Le spectacle est saisissant, le glacier est immense et nous domine entièrement. L'instant à quelque chose d'éternel mais de triste aussi à la fois : nous avons atteint notre destination.
De leurs côté, nos marcheurs parlementent : tentera de monter sur le glacier ou ne tentera pas ? le programme pour demain est initialement de commencer à redescendre, mais l'occasion ne se représentera pas, ils préfèrenent partir en courte reconnaissance; à leur retour ils décident de tenter : si demain il fait beau, ils marcherons jusqu'au première neiges. D'autant qu'à 30 minutes d'ici ils sont tombés sur un camp de touristes italiens (nos premiers touristes croisés depuis le départ de Khovd !) soixantenaires qui venaient de le faire sans problème. Ils ont même ramené des photos d'empreinte fraiches de léopard des neige !
La soirée sera froide, et nous ouvrons la toute dernière bouteille de vodka. Toujours naifs et optimistes, nous demandons encore une fois aux accompagnateurs le temps qu'il fera demain : le ciel est sans nuage, demain il devrait faire beau mais, comme on dit en mongolie, "Le ciel sait".

Mongolie - Jour 10

Petite journée de prévue : 25 km seulement aujourd'hui. Trés vite, nous assistons à un de ces changements de décors radical auquel nous ne sommes toujours pas habitués : après les déserts de cailloux et rochers, nous sommes maintenant sur un haut plateau très vert, à l'herbe presque haute, parsemé ici et là de petits marais et mares auxquelles nos chevaux se désaltèrent et broutent volontiers. Nous voyons alors pour la première fois du voyage des 'compagnons de tentes' un peu partout sur le plateau.
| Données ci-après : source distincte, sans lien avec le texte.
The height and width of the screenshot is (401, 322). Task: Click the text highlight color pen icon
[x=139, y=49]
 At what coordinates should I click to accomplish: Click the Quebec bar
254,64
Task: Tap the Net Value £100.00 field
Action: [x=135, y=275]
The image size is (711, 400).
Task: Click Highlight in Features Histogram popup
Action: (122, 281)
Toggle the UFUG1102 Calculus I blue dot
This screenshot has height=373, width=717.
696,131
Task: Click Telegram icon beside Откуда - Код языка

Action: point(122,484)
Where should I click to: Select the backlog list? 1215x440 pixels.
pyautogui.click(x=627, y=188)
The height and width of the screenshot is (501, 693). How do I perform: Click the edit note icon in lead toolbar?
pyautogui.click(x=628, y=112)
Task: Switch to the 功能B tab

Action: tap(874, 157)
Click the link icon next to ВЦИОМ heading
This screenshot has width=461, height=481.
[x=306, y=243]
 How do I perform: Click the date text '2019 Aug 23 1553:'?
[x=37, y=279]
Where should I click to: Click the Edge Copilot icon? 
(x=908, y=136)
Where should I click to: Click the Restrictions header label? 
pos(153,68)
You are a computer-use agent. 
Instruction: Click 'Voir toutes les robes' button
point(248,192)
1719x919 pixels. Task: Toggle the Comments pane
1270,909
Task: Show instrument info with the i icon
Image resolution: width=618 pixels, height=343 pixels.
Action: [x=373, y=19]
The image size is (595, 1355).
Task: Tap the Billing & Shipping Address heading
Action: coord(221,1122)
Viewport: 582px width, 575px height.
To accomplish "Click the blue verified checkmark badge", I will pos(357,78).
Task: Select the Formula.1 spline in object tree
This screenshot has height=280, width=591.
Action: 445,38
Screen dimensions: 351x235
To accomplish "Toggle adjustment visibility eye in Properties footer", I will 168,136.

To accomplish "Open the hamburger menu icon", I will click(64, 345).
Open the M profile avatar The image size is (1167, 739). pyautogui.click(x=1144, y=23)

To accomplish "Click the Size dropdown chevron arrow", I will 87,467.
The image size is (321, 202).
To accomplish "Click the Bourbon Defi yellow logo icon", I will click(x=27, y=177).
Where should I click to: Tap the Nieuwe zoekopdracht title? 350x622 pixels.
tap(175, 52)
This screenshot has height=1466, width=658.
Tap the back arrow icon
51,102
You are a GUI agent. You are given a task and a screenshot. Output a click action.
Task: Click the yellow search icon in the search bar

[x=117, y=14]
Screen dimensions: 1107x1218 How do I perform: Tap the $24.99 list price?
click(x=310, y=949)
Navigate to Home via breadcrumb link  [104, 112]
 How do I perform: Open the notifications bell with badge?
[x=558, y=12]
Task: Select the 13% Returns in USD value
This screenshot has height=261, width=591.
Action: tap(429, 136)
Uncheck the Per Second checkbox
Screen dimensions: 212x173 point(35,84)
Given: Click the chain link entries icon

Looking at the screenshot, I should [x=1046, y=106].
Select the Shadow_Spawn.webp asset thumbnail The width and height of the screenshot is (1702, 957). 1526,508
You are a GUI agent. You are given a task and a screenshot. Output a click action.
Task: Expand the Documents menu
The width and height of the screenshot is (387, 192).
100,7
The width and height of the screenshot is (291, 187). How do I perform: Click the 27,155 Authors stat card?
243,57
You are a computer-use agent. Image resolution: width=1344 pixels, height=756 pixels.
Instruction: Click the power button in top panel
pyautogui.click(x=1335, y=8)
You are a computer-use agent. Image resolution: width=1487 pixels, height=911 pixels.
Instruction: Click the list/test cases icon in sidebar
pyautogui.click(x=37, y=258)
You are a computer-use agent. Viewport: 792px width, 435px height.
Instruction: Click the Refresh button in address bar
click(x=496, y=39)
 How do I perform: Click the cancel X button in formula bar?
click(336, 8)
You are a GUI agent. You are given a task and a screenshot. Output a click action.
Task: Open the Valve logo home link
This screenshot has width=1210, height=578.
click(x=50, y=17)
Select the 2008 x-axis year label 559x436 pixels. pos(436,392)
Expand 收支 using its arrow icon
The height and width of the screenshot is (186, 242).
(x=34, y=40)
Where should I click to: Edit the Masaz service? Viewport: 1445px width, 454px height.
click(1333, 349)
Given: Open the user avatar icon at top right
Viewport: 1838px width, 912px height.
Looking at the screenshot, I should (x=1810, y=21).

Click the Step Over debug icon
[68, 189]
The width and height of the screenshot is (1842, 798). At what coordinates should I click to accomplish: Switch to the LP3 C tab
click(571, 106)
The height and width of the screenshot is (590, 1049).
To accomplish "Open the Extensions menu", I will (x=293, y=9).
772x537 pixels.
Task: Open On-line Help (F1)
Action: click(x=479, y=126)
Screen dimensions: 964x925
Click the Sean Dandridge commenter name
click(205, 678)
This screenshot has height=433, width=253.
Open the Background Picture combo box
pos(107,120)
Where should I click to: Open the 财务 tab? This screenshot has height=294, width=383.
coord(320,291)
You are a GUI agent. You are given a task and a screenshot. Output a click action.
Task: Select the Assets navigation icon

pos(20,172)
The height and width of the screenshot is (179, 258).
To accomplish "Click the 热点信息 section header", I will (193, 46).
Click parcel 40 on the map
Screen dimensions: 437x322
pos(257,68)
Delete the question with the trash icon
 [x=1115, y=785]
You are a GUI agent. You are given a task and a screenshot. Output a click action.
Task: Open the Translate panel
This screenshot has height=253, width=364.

Il ne s'agit pas de touristes mais de faucheurs d'herbe. En effet l'ensemble du plateau semble avoir été préservé des troupeaux et de très nombreux mongols s'activent à faucher l'herbe pour ramasser le fourrage des animaux pour l'hiver. Vu d'en haut (enfin, pas très haut pour moi avec mon petit cheval) de tout petits crop-circle semblent avoir été dessinés sur le sol. Nous nous arrêtons donc fréquemment pour saluer les différents groupes de travailleurs disséminés un peu partout jusqu'à un groupe plus conséquent. Sur un échange de sourire et de gestes avec eux, nous voilà nous aussi en train de nous essayer à la coupe de l'herbe à l'aide de leurs immenses faux (d'autant plus immenses que le mongol n'est généralement pas très grand). Le résultat ne sera pas franchement là, même notre guide n'a pas le même coup de main qu'eux; mais notre petite expérience de fauchage aura au moins eu le mérite de faire rire aux éclats les hommes et les enfants qui nous ont prêté la faux.
Le principe est (semble) simple : les hommes fauchent l'herbe à l'aide d'une grande faux en demi-cercles, avançant en ligne, chacun espacé de quelques mètres. Derrière,  les femmes et les enfants rammassent l'herbe fauchée, en font de petits tas, et les mettent sur d'immenses bâches/sacs en toile et trainent le tout jusqu'à un point de ramassage. D'autres groupes s'occupent alors enfin de charger tout ça dans le camion qui s'en va vers des destination inconnues (je suppose que le fourrage est stocké dans ces petites maisons en pierres disséminées un peu partout que nous avons croisé. Sortes de bergeries abandonnées comme on peut en voir dans les Pyrénées). Etant donné que nous n'avons pas de traductrice, il nous faut deviner tout ça, donc il est possible qu'on se trompe. Par exemple pour les tentes, je suppose que cette opération de fourrage ne durant que quelques jours mais devant rassembler beaucoup de monde, la plupart des acteurs ont préféré emmener une tente plutôt que de déplacer leur yourte.
Le spectacle fut rafraichissant après les heures solitaires des derniers jours, et après une courte pause repas/sieste sur le sol brulant de ce début d'après-midi, nous arrivons rapidement à notre campement. Là aussi l'emplacement s'avère très vert et relativement peuplé (au moins 5 yourtes nous font fasse de l'autre côté de la rivière).
Nous avions demandé la veille à la traductrice s'il nous serait possible de voir les fameux Kazakhs aigliers (chasseurs à l'aide des aigles et faucons) et elle nous avait répondu que malheureusement non, ceux-ci vivant beaucoup plus à l'ouest de notre position. C'est donc tout naturellement que ce soir, elle nous annoncé qu'en fait oui, il y en a, dont un juste à côté ... Le temps de prendre le zoom et une batterie de rechange et nous voilà en route. A peine garés, nous nous retrouvons face à face avec un aigle immense et majestueux,  attaché au pied de la yourte. Deux garçons s'approchent et parlementent avec la guide pendant qu'émerveillé je n'ai d'yeux que pour l'animal. Craintif et sauvage, celui-ci semble nous jauger du même regard. L'un des deux jeune parle anglais et nous commençons à discuter directement avec lui afin d'avoir quelques informations. Avenant, celui-ci nous amène un énorme gant de cuir , pose l'aigle dessus, et nous propose d'enfiler le gant pour "jouer" avec l'aigle. Chacun y passe. Le moment est magique. Je suis en train de réaliser un de mes plus vieux rêves d'enfant, les yeux embués, l'animal déployant ses immenses ailes au rythme du balancier de mon bras, tout près. J'ose à peine timidement lui toucher délicatement les ailes au moment de le rendre à son maître.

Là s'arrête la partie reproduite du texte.